Science Tank | The Mighty Aurora

Science Tank | The Mighty Aurora

Living far from the equator can be a bit of a bummer - we miss out on that awesome high concentration of sunshine and long sunny days. Instead we crawl sadly into our damp Dunedin caves at 4pm when we lose the sun in winter. We brave the cold Antarctic winds and surf in what feels like a frozen margarita all year around, never daring to risk a shorty wetsuit, even in summer. The upside to all of this? We are one of the very few places on Earth that gets treated to the aurora!

Aurora Australis, also known as the Southern Lights, translates to “dawn of the south” (while our neighbours to the north call it Aurora Borealis, the “dawn of the north”) and it is the most spectacular display of atmospheric chemistry mankind can bear witness to.

Earth’s atmosphere is a smorgasbord of gases - mainly nitrogen and oxygen with a casual clustering of helium, hydrogen and some other random shit.

Surrounding our planet is a geomagnetic field, which protects us and our ozone layer from those evil bastards the cosmic rays, and their dastardly mates the charged particles of solar winds. This magnetic field is pretty much due to our molten iron innards, which is essentially Earth’s ‘magnet’ - the magnetic field propagates from this core out into space and back in through the poles. The magnetic field is full of electrons and positive ions, which means that it is always ready to party. And party it does!

The Sun also has an atmosphere and a magnetic field, mainly because it’s a smug story-topper, but also probably because it’s a huge guy in space. The sun exists in a plasma state, and its atmosphere is composed of hydrogen, containing ions (charged particles) and electrons, which exist in such a high energy state that they just shoot off into space, escaping the Sun’s gravity. This is what we refer to as “solar wind”.

The solar wind is always acting a damn fool and harassing Earth’s magnetic field, causing the magnetic field’s shape to change, resulting in a compressed field around the Earth, known as the magnetosphere. The magnetosphere is full of built-up energy from the solar winds, and this is the power that drives the auroras.

When pressure from the solar winds builds up in the magnetosphere, an electric voltage is created, which runs from the magnetosphere to the poles, reaching up to 10,000 volts. Exacerbated by solar storms, this accelerates electrons to the poles and forces them down into the ionosphere (the upper layer of our atmosphere).

Remember how our atmosphere is full of gases?
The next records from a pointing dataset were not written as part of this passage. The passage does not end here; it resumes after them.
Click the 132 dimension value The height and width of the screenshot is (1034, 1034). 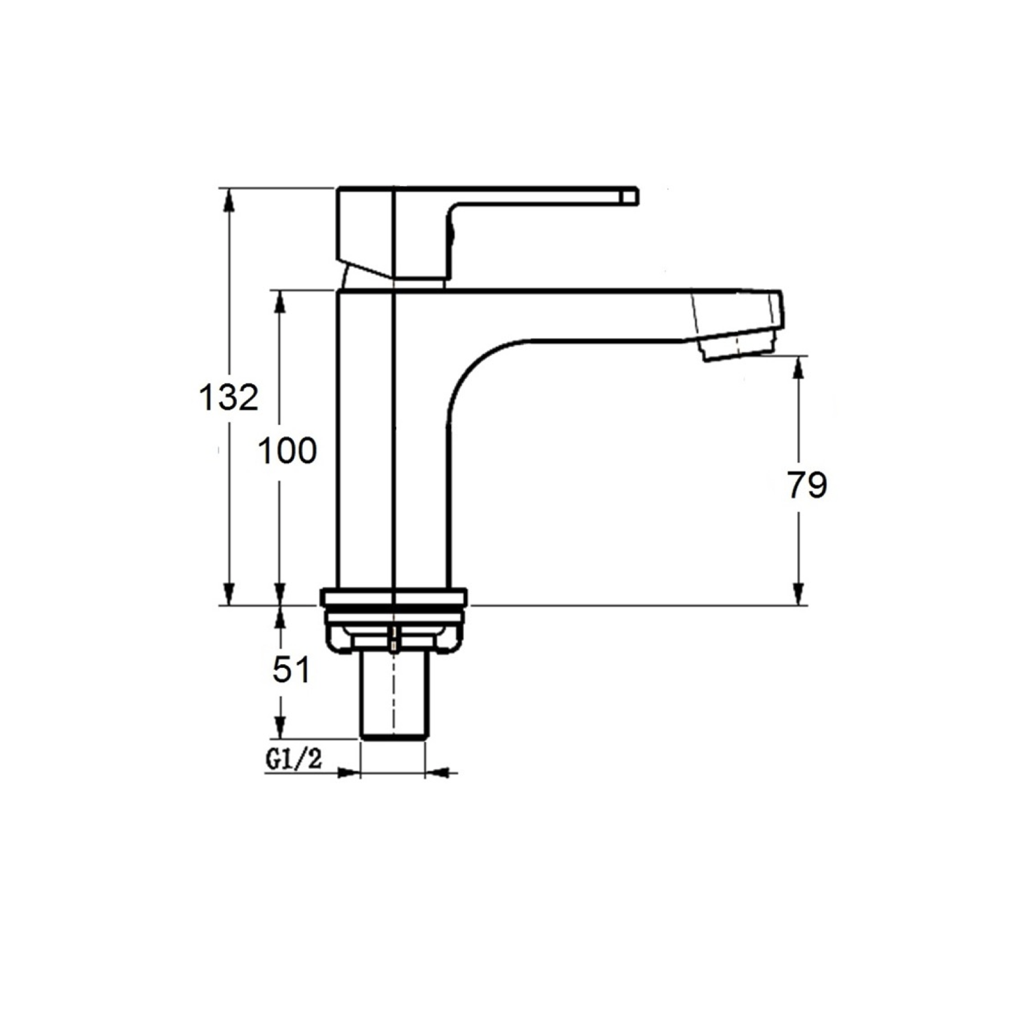[x=228, y=397]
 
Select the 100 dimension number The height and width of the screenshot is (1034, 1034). [x=287, y=451]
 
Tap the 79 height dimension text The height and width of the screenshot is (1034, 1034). [x=806, y=485]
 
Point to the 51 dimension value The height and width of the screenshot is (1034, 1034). [x=291, y=670]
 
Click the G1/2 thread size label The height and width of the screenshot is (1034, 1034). [x=294, y=759]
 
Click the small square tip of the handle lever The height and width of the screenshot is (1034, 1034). [x=629, y=197]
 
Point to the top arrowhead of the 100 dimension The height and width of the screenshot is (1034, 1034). [x=279, y=302]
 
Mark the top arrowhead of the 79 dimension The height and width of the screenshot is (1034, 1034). [x=798, y=368]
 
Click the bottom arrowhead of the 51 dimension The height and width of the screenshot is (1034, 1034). [x=279, y=728]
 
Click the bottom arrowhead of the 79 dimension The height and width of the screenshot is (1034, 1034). [x=798, y=594]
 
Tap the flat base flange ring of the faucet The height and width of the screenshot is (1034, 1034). [x=393, y=597]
Now that these speeding electrons are all up in our atmosphere, they begin smashing into those gases, feeding the gas atoms energy, which results in them emitting photons (light) and more electrons. You could say that the gases in the ionosphere act as conductors for electric currents in and out of the poles.

The light emitted as photons from the smashing of electrons and atoms are what we see as the auroras, and the colours are indicative of where in the atmosphere the electrons are interacting with the gas, and which gas is involved. Oxygen gives off a greenish yellow colour or a red (depending on how high up the interaction is), while nitrogen gives off a blue tint. These colours all mix together, which is how those vivid purples and pinks appear.

If you’re keen to cast your juicy orbs on an aurora, the best places in Dunedin to check it out are Hooper’s Inlet and Blackhead Quarry. Dunedin Aurora Hunters is a group on Facebook that shares information and advises when auroras will be visible - so take a blanket, turn off all light sources and delight in the cosmic beauty afforded to us - because we are truly lucky to be able to see it.

This article first appeared in Issue 17, 2017.
Posted 1:47pm Sunday 30th July 2017 by Chelle Fitzgerald.